*** RECORDS FOR PROCESSING

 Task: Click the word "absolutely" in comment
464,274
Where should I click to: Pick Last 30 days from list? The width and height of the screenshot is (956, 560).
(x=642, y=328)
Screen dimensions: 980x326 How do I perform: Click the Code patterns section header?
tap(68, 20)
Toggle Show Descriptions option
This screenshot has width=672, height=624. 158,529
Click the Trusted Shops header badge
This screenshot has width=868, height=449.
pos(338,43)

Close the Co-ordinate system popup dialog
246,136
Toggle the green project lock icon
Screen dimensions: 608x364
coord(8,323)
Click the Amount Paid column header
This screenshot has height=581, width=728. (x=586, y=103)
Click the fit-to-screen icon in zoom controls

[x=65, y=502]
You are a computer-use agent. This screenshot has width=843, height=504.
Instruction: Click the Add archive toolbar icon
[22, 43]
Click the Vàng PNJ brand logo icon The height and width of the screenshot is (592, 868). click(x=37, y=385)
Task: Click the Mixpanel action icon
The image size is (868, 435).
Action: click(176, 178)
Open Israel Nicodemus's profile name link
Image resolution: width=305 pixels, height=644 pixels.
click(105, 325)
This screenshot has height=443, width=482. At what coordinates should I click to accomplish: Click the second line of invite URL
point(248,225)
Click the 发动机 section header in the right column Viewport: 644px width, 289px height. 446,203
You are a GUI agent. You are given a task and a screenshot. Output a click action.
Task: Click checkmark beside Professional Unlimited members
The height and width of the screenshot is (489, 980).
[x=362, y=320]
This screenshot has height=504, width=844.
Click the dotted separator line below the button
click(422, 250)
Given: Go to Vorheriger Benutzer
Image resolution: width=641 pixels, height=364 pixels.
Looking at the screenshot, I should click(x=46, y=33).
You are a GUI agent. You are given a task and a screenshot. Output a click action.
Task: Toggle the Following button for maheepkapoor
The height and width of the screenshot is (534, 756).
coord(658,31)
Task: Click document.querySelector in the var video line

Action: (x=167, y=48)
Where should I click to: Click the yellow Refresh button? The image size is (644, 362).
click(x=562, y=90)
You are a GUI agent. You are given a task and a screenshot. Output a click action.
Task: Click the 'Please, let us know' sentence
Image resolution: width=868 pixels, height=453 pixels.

******

* _PROBLEM STATEMENT_: This calls for repeating all of the records, character for character.

* _ANSWER BOX_:
 Task: Click the word "absolutely" in comment
464,274
Where should I click to: Pick Last 30 days from list? The width and height of the screenshot is (956, 560).
(x=642, y=328)
Screen dimensions: 980x326 How do I perform: Click the Code patterns section header?
tap(68, 20)
Toggle Show Descriptions option
This screenshot has width=672, height=624. 158,529
Click the Trusted Shops header badge
This screenshot has width=868, height=449.
pos(338,43)

Close the Co-ordinate system popup dialog
246,136
Toggle the green project lock icon
Screen dimensions: 608x364
coord(8,323)
Click the Amount Paid column header
This screenshot has height=581, width=728. (x=586, y=103)
Click the fit-to-screen icon in zoom controls

[x=65, y=502]
You are a computer-use agent. This screenshot has width=843, height=504.
Instruction: Click the Add archive toolbar icon
[22, 43]
Click the Vàng PNJ brand logo icon The height and width of the screenshot is (592, 868). click(x=37, y=385)
Task: Click the Mixpanel action icon
The image size is (868, 435).
Action: click(176, 178)
Open Israel Nicodemus's profile name link
Image resolution: width=305 pixels, height=644 pixels.
click(105, 325)
This screenshot has height=443, width=482. At what coordinates should I click to accomplish: Click the second line of invite URL
point(248,225)
Click the 发动机 section header in the right column Viewport: 644px width, 289px height. 446,203
You are a GUI agent. You are given a task and a screenshot. Output a click action.
Task: Click checkmark beside Professional Unlimited members
The height and width of the screenshot is (489, 980).
[x=362, y=320]
This screenshot has height=504, width=844.
Click the dotted separator line below the button
click(422, 250)
Given: Go to Vorheriger Benutzer
Image resolution: width=641 pixels, height=364 pixels.
Looking at the screenshot, I should click(x=46, y=33).
You are a GUI agent. You are given a task and a screenshot. Output a click action.
Task: Toggle the Following button for maheepkapoor
The height and width of the screenshot is (534, 756).
coord(658,31)
Task: Click document.querySelector in the var video line

Action: (x=167, y=48)
Where should I click to: Click the yellow Refresh button? The image size is (644, 362).
click(x=562, y=90)
You are a GUI agent. You are given a task and a screenshot. Output a click action.
Task: Click the 'Please, let us know' sentence
Image resolution: width=868 pixels, height=453 pixels.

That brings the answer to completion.